Где ты, гордость Юруллы?
— Я могла бы просить Даридана сжалиться над Юруллой. Я тебя не позвала. Но я принесла эту жертву ради Лунного ордена. Мир забирает у Ордена его серебристых женщин. Они уходят удерживать равновесие. От рожденья к рожденью Луны нас остается все меньше. Мне казалось, что я могу уменьшить число смертей. Но я не смогла, Даридан. Я оказалась бессильна. Ураульф обручен с серебристой. Если он не вернется, серебристая женщина превратится в лягушку. И мне придется признать, что жертва была напрасной… Но дело не в этом, жрец! — Юрулла поглубже вздохнула. — В Начале Времен жар-птичка, Древо Вершины и Лось были связаны между собою. Белое было трехчастным, но каждый из нас решил, что может не думать об этом. Вот в чем ошибка, жрец. Ты знаешь, что крылья жар-птички светятся, словно радуга. Но когда она на свободе, все цвета сливаются в белый — от великих усилий. Мы мечтаем о Белом Солнце. Оно не сможет взойти, пока три части Белого не станут единым целым.

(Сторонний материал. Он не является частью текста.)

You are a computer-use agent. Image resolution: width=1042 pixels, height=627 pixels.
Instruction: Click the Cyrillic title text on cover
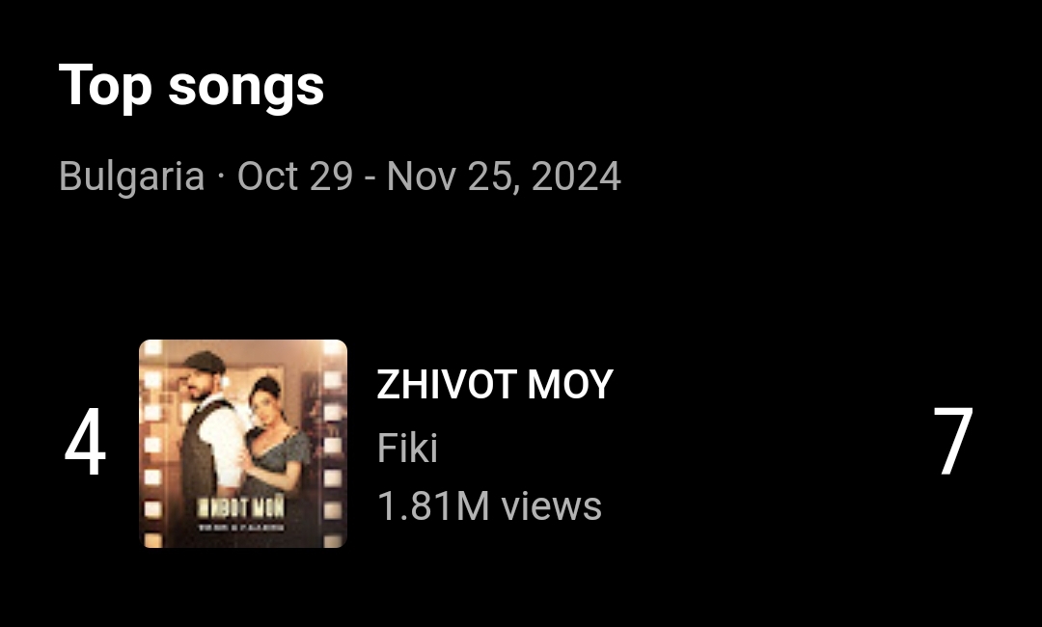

Крутиклус нанял проводника — из разоренных охотников: пусть отыщет следы кейрэка, который выкрал мальчишку. Пусть отыщет следы железного башмака. Их ни с чем нельзя перепутать. В Лесу, возле мертвой плеши, нанятый долго сопел: этот поганый кейрэк хуже старого лиса. Следы башмака обрывались — будто мальчишка взлетел. Но теперь люди лекаря двигались за Тайрэ. Крутиклус без передышки гнал их до самых гор. В предгорьях проводник свернул с широкой дороги и вывел отряд к пепелищу. Там все долго топтались без всякой пользы для дела, и Крутиклус уже начал терять терпение. Наконец проводник отыскал потайную тропу — узкую и крутую. С каждым новым изгибом тропы он делался все беспокойней — неуверенно озирался, то и дело нащупывал нож и наконец показал: нужно остановиться.
— Важ, лошади не пройдут. Тут только пешие ходят.
Крутиклус велел людям спешиться.
— Важ, я не уверен…
— Что? Ты не знаешь дороги?
Проводник покачал головой:
— Дело не в этом, важ. Здесь только одна тропа. Она ведет в средние горы.
— Ну, и что ты остановился?
— Важ, расплатитесь со мной. Я туда не пойду.
— Что? Я тебя нанял!
— Вы не сказали мне, что пойдете в средние горы. Там макабреды, их владения. Даже горыны туда не суются.
Крутиклус не слушал:
— Мне плевать, чьи это владения. След кейрэка ведет туда?
Проводник кивнул.
— Ну так двигай по следу.
Проводник уперся:
— Важ, расплатитесь со мной. Хотите идти — идите. Здесь ведь одна тропа. Проводник вам больше не нужен.
— А туман? А развилка? Что ты морочишь мне голову? Я для чего тебя нанял? — Крутиклус затрясся от гнева.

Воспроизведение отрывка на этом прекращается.